» Brano scelto:
Tratto da: Adista Notizie n° 2728 del 05/04/2008

Il muro crolla, e con esso un’idea del mondo che aveva caratterizzato 50 anni di storia. Il 9 novembre viene infatti abbattuta la barriera di cemento che divideva la città di Berlino dal 1961. L’evento, che segna a livello simbolico la fine del socialismo reale, è accompagnato da rapidi cambiamenti in molti Paesi del blocco sovietico. Così, se il 15 gennaio, a Praga, durante la commemorazione della morte di Jan Palach, tra le centinaia di manifestanti arrestati c’è anche Vaclav Havel, il 29 dicembre, lo stesso Havel viene eletto presidente della Repubblica Cecoslovacca. Storia simile in Polonia, dove dopo diversi anni di clandestinità il 17 aprile Solidarnosc viene riconosciuto ufficialmente e in agosto forma una coalizione di governo con altri due partiti. In Romania, dove la fine del regime lascia una scia di sangue, il 25 dicembre il dittatore Nicolae Ceausescu e la moglie Elena vengono giustiziati. Anche la Cina viene attraversata dal vento del cambiamento: a metà aprile iniziano le proteste studentesche in Piazza Tienanmen a Pechino contro l'autoritarismo della leadership comunista cinese. All’inizio di giugno il governo cinese decide di porre fine alla massiccia mobilitazione. E le vittime dei carri armati si contano a centinaia. Anche il resto del mondo è attraversato da importanti eventi. Il 7 gennaio muore Hirohito, imperatore del Giappone dal 1926, considerato dai suoi sudditi una divinità in terra. Il 3 febbraio finisce in Paraguay la dittatura di Alfredo Stroessner, al potere dal '54. Il 14 settembre, il presidente sudafricano Frederik de Klerk si pronuncia per l'abolizione dell'apartheid. A Taif (Arabia Saudita) il 30 settembre viene siglato un accordo che mette fine alla guerra civile libeanese, iniziata nel '75. In dicembre, 27mila soldati Usa invadono Panama per arrestare Antonio Noriega, ex dittatore del Paese, in passato protetto e sostenuto proprio dal governo di Washington.

Dati di puntamento per screenshot e pagine:
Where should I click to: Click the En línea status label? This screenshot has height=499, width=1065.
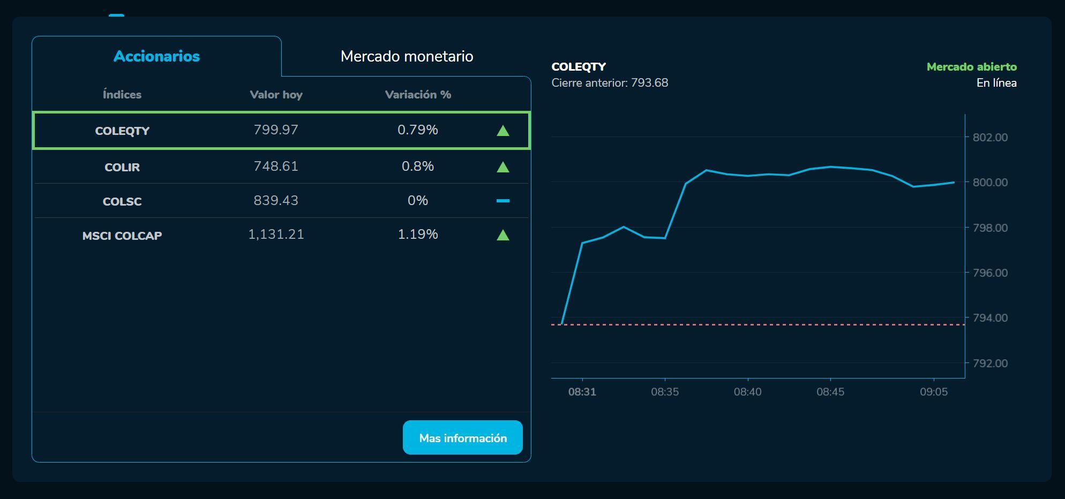point(997,83)
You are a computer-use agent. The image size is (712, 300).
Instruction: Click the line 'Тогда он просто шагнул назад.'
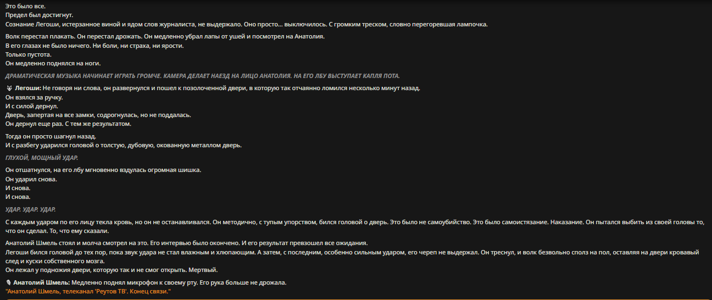click(51, 136)
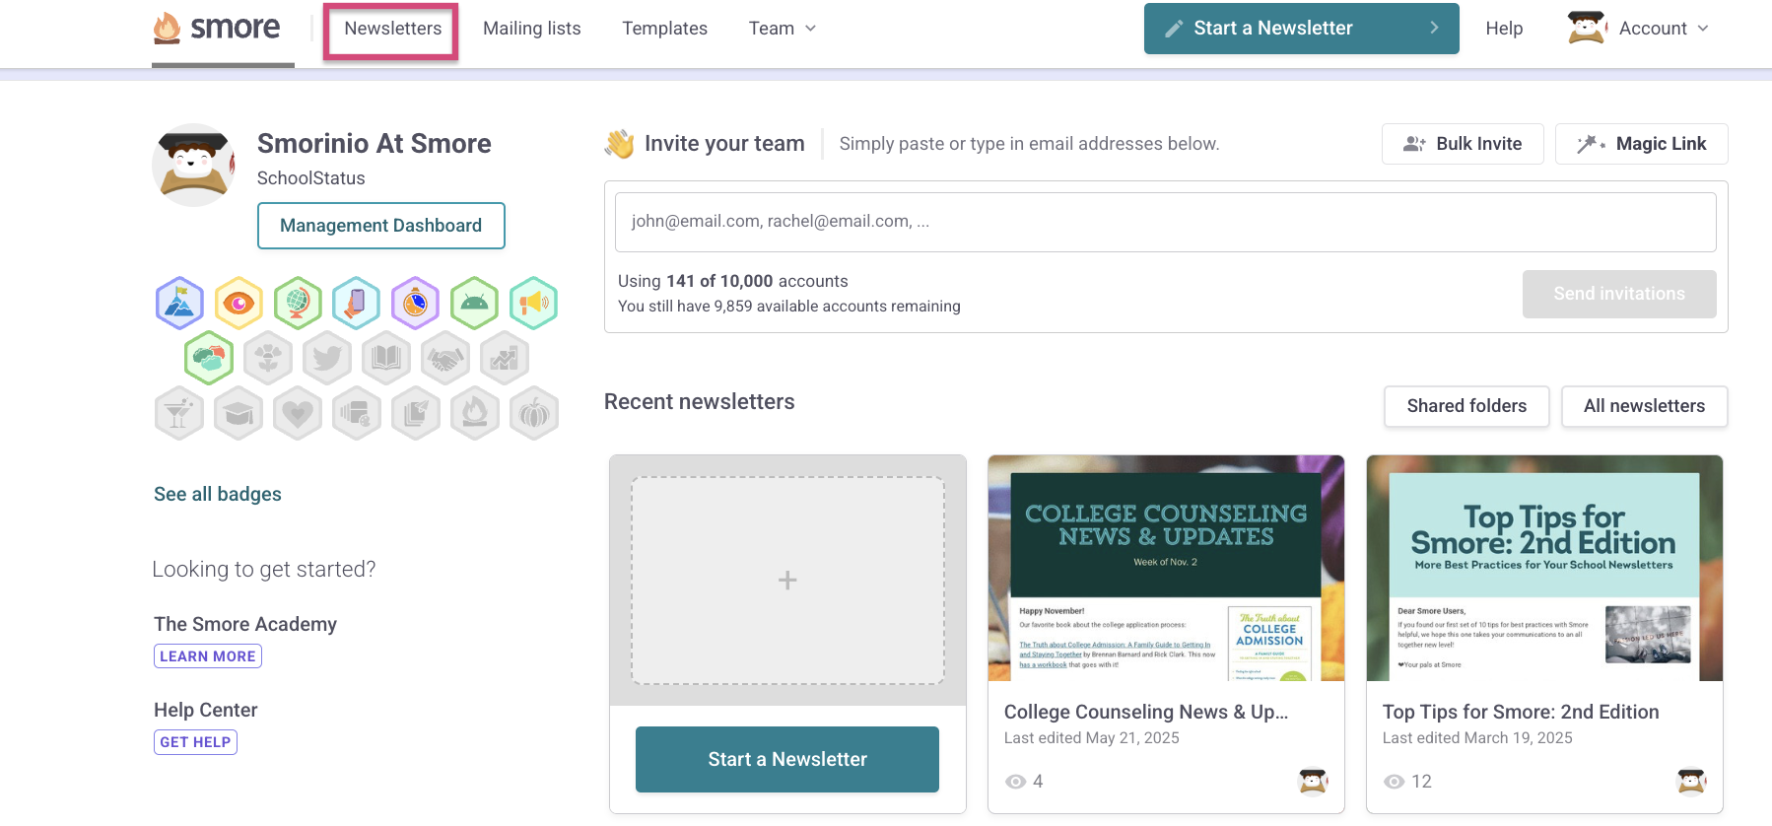1772x826 pixels.
Task: Expand the Team dropdown menu
Action: (783, 29)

» Esercizi scritti:
a) Indica se ciascuna affermazione concorda con il brano sul crollo del muro di Berlino, rispondendo sì o no e citando le parole decisive del brano: (i) Havel viene eletto presidente della Repubblica Cecoslovacca il 29 dicembre; (ii) in agosto Solidarnosc forma una coalizione di governo con altri tre partiti; (iii) Hirohito era imperatore del Giappone dal 1926.
b) Prosegui il brano sul crollo del muro di Berlino, riprendendo dopo la sua ultima frase.

» Esercizi svolti:
a)
(i) Sì: «il 29 dicembre, lo stesso Havel viene eletto presidente della Repubblica Cecoslovacca».
(ii) No: «in agosto forma una coalizione di governo con altri due partiti».
(iii) Sì: «Il 7 gennaio muore Hirohito, imperatore del Giappone dal 1926».

b)
In Italia, tramonta l’astro di De Mita all’interno della Dc. Al XVIII Congresso, in febbraio, la destra del partito (specie la corrente ciellina), lo estromette dalla segreteria, eleggendo al suo posto Arnaldo Forlani. Sfiduciato dal suo partito, anche il governo da lui guidato ha i giorni contati. La crisi la apre Craxi, a maggio, al XLV congresso del Psi: il leader socialista sferra un duro attacco alla Dc, ma soprattutto al presidente del Consiglio, costretto a rassegnare le dimissioni il 19 maggio. A subentrargli, in luglio, è Andreotti, che forma il suo sesto governo (ma a De Mita non va neppure un ministero).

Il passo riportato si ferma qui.